THE REQUEST: Name every play title that appears in the criticism of The Beaux-Stratagem below.

Criticism of The Beaux-Stratagem
Each play that Farquhar produced was an improvement on its predecessors, and all critics have been unanimous in pronouncing The Beaux-Stratagem his best, both in the study and on the stage, of which it retained possession much the longest. Except The Recruiting Officer and The Inconstant, revived at Covent Garden in 1825, and also by Daly in America in 1885, non of Farquhar’s other plays has been put on the stage for upwards of a century. Hallam says: ‘Never has Congreve equalled The Beaux-Stratagem in vivacity, in originality of contrivance, or in clear and rapid development of intrigue’; and Hazlitt considers it ‘sprightly lively, bustling, and full of point and interest: the assumed disguise of Archer and Aimwell is a perpetual amusement to the mind.’ The action - which commences, remarkably briskly, in the evening and ends about midnight the next day - never flags for an instant. The well-contrived plot is original and simple (all Farquhar’s plots are excellent), giving rise to a rapid succession of amusing and sensational incidents; though by no means extravagant or improbable, save possibly the mutual separation of Squire Sullen and his wife in the last scene - the weak point of the whole. Farquhar was a master in stage-effect. Aimwell’s stratagem of passing himself off as the wealthy nobleman, his brother (a device previously adopted by Vanbrugh in The Relapse and subsequently by Sheridan in his Trip to Scarborough), may perhaps be a covert allusion to the romantic story of the dramatist’s own deception by the penniless lady who gave herself out to be possessed of a large fortune, and who thus induced him to marry her.

SUPPLIED DATA:
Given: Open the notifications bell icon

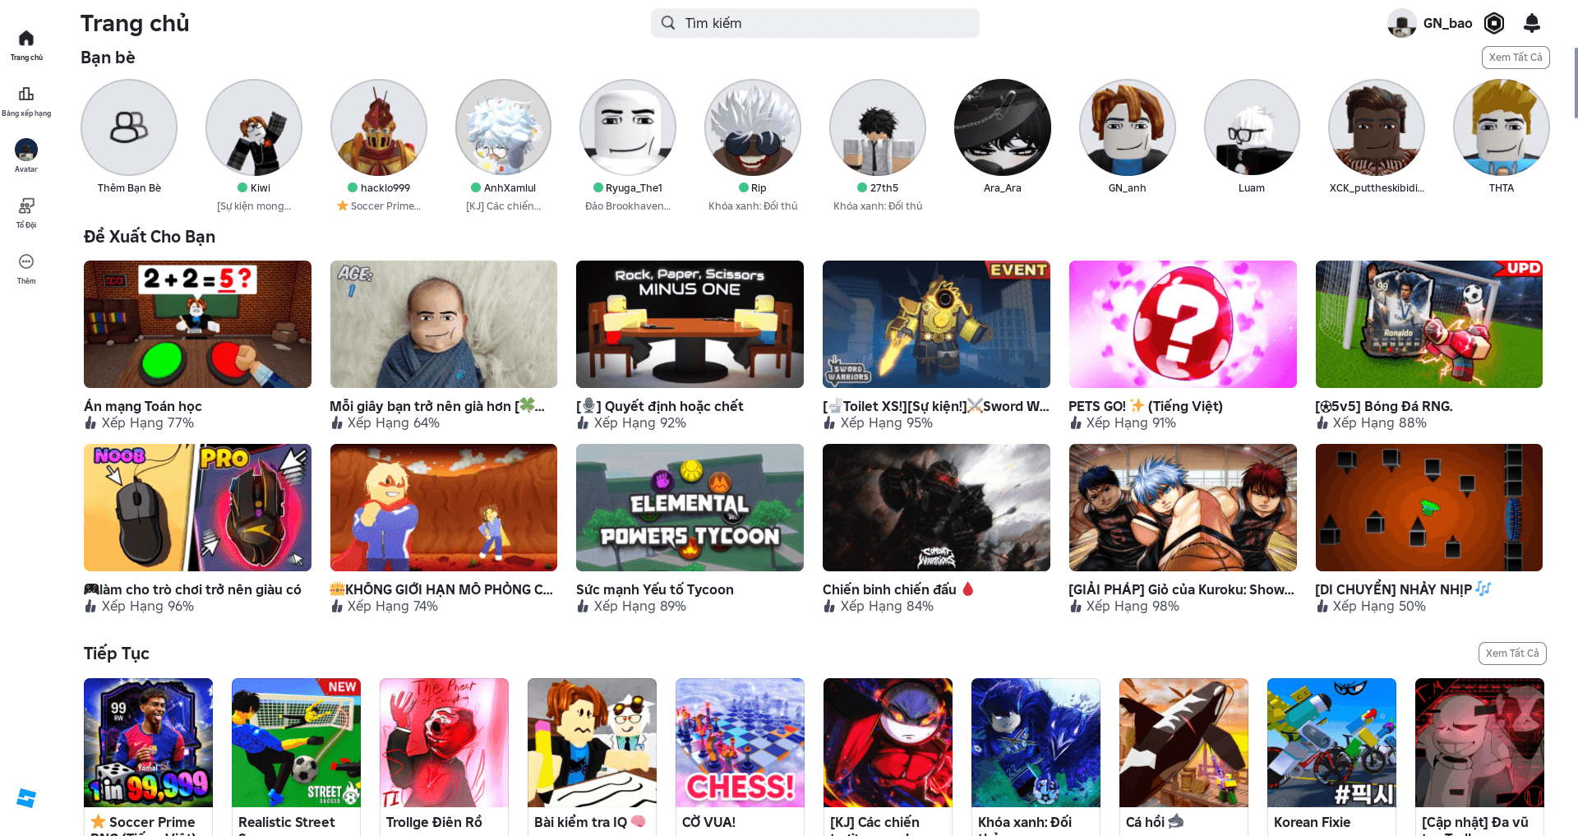Looking at the screenshot, I should 1531,23.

CORRECT RESPONSE:
The Beaux-Stratagem
The Recruiting Officer
The Inconstant
The Relapse
Trip to Scarborough